%%

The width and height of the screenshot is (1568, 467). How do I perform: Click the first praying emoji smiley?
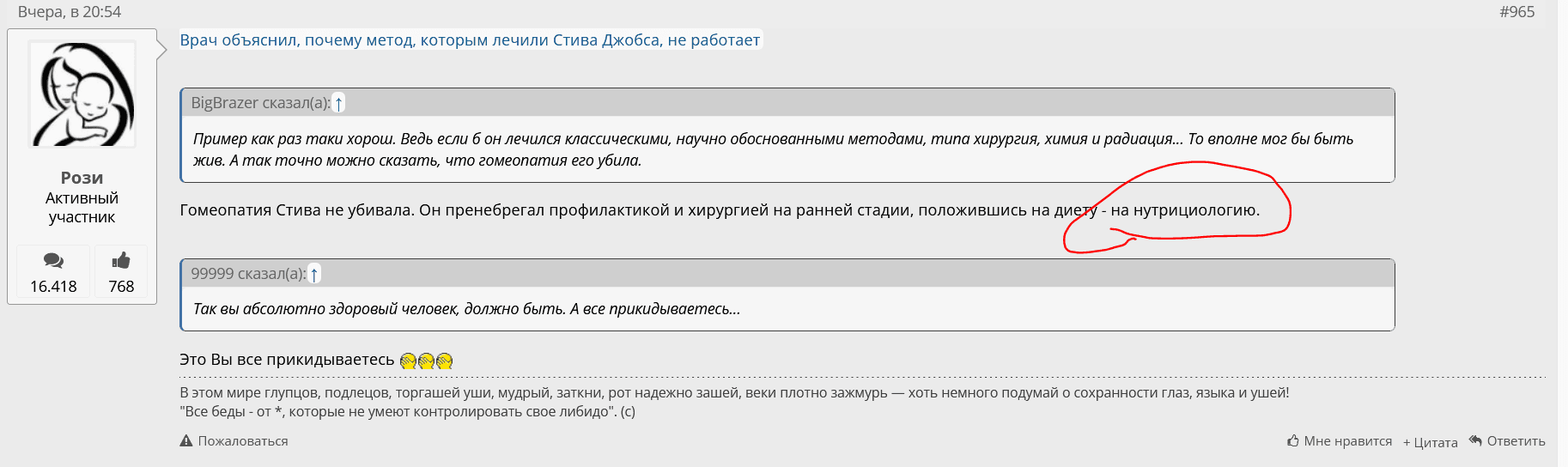[x=408, y=361]
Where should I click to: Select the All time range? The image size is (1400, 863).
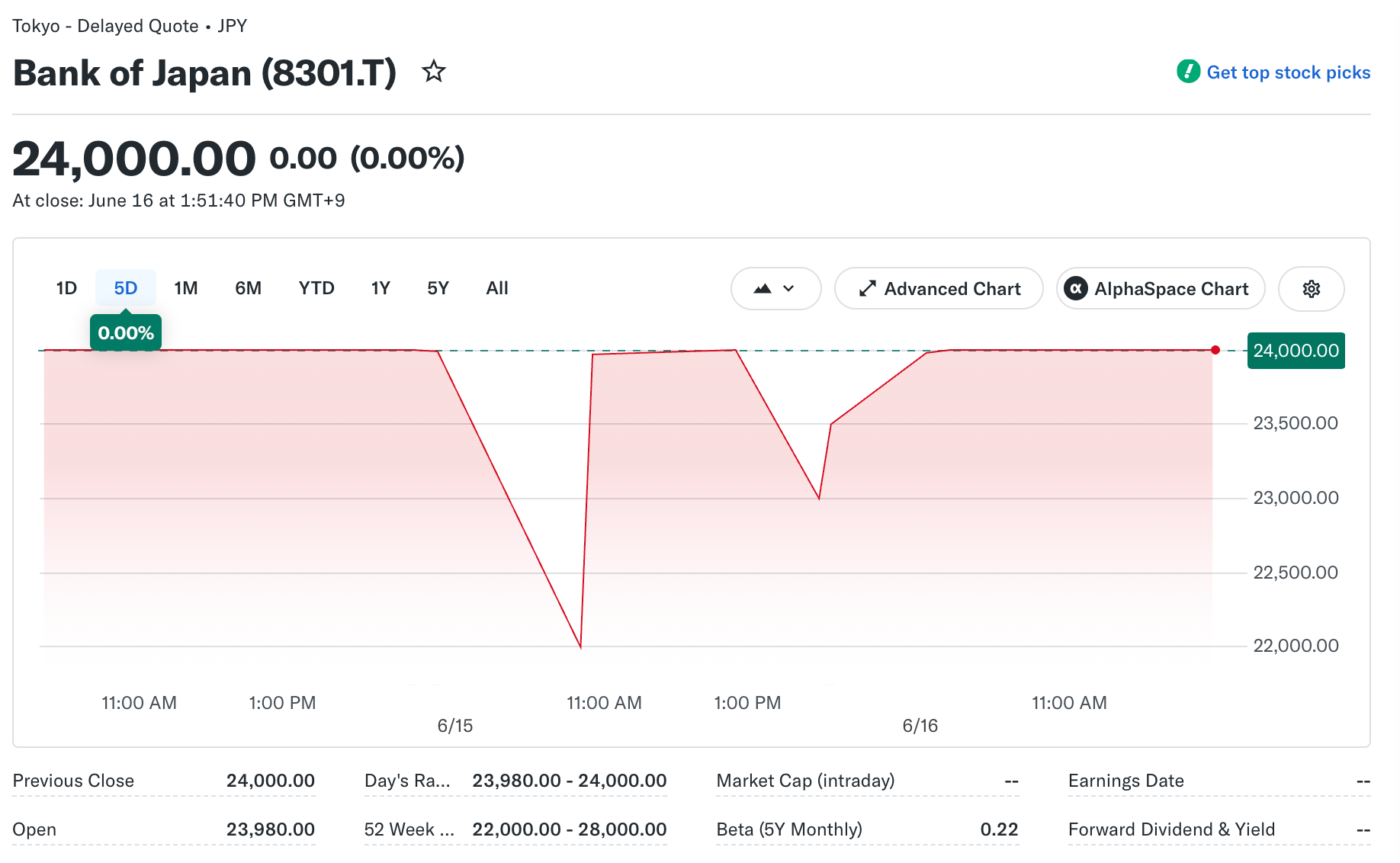(x=497, y=288)
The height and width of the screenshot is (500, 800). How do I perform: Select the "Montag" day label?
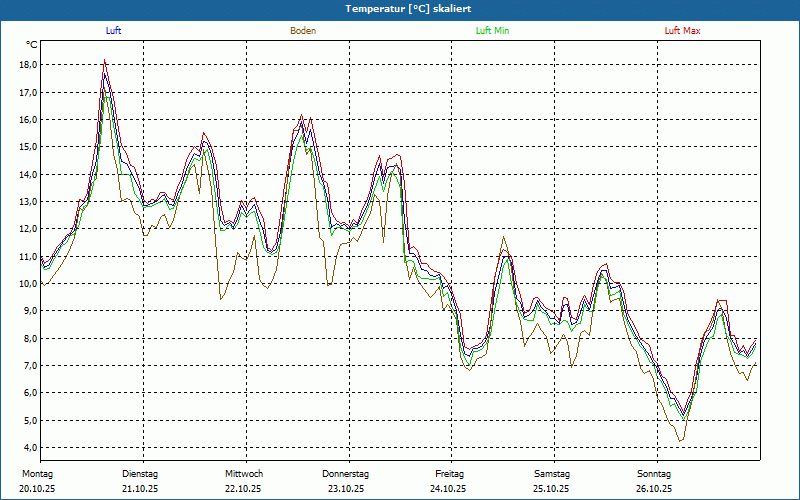coord(37,473)
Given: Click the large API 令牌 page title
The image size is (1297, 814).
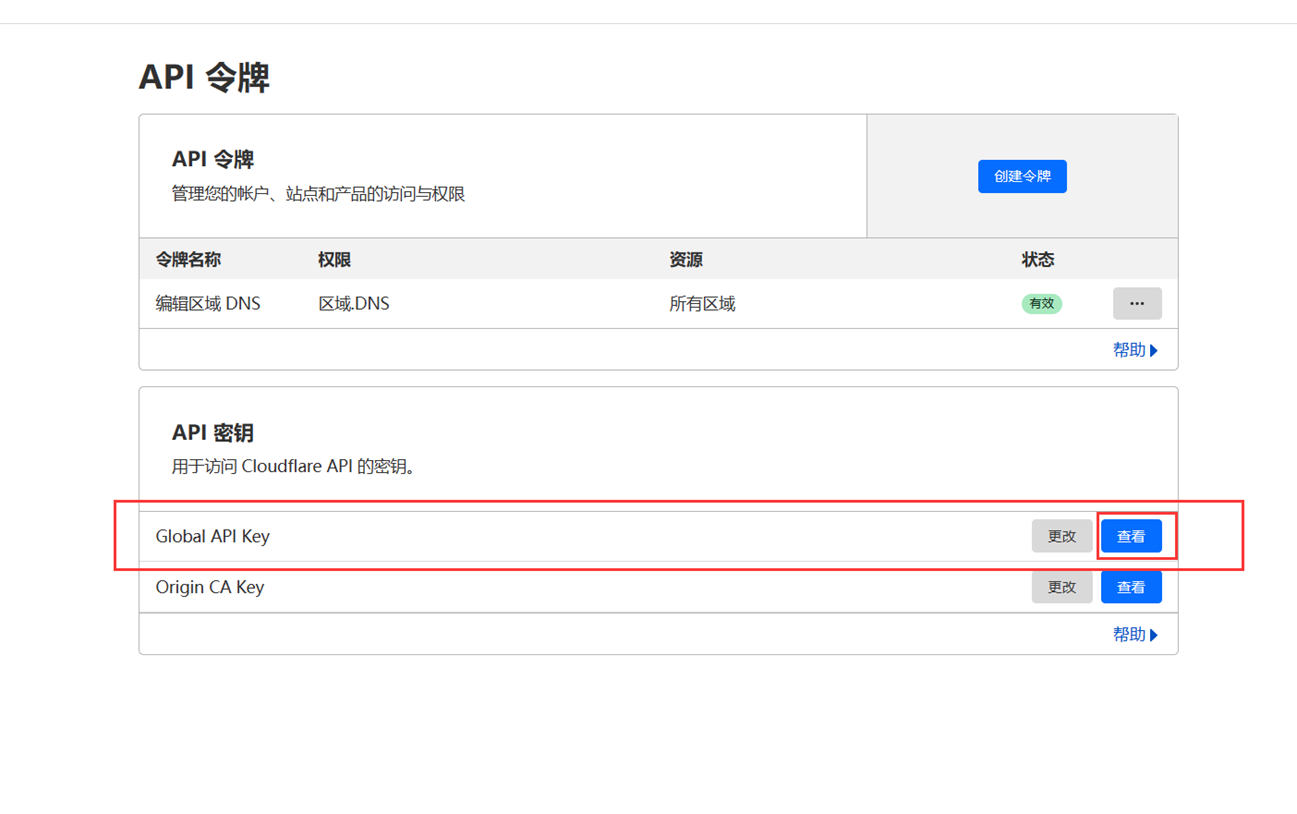Looking at the screenshot, I should point(204,77).
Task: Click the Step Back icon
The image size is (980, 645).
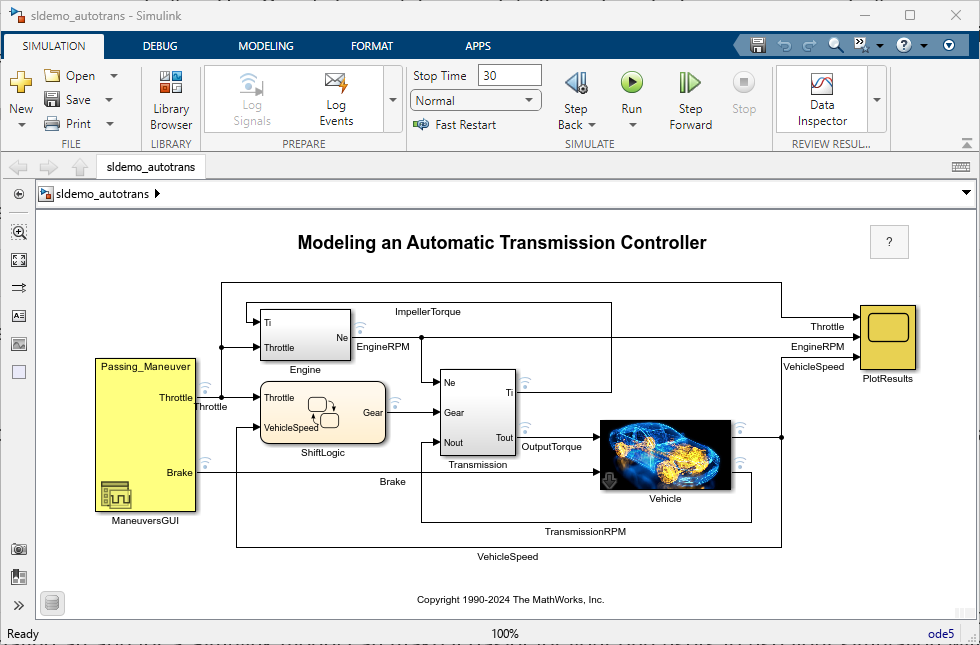Action: [576, 84]
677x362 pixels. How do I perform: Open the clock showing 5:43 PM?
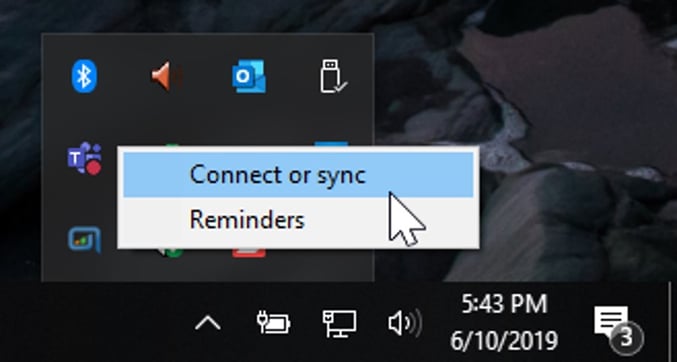504,322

%%

Write the part of the records that runs from the start through the line containing "coord(37,473)" as a numbered list, skipping blank lines. Leave the pictures out of your answer.

§ **Answer**:
1. The width and height of the screenshot is (1568, 467). How do I perform: Click the first praying emoji smiley?
2. [x=408, y=361]
3. Where should I click to: Select the All time range? The image size is (1400, 863).
4. (x=497, y=288)
5. The height and width of the screenshot is (500, 800). How do I perform: Select the "Montag" day label?
6. coord(37,473)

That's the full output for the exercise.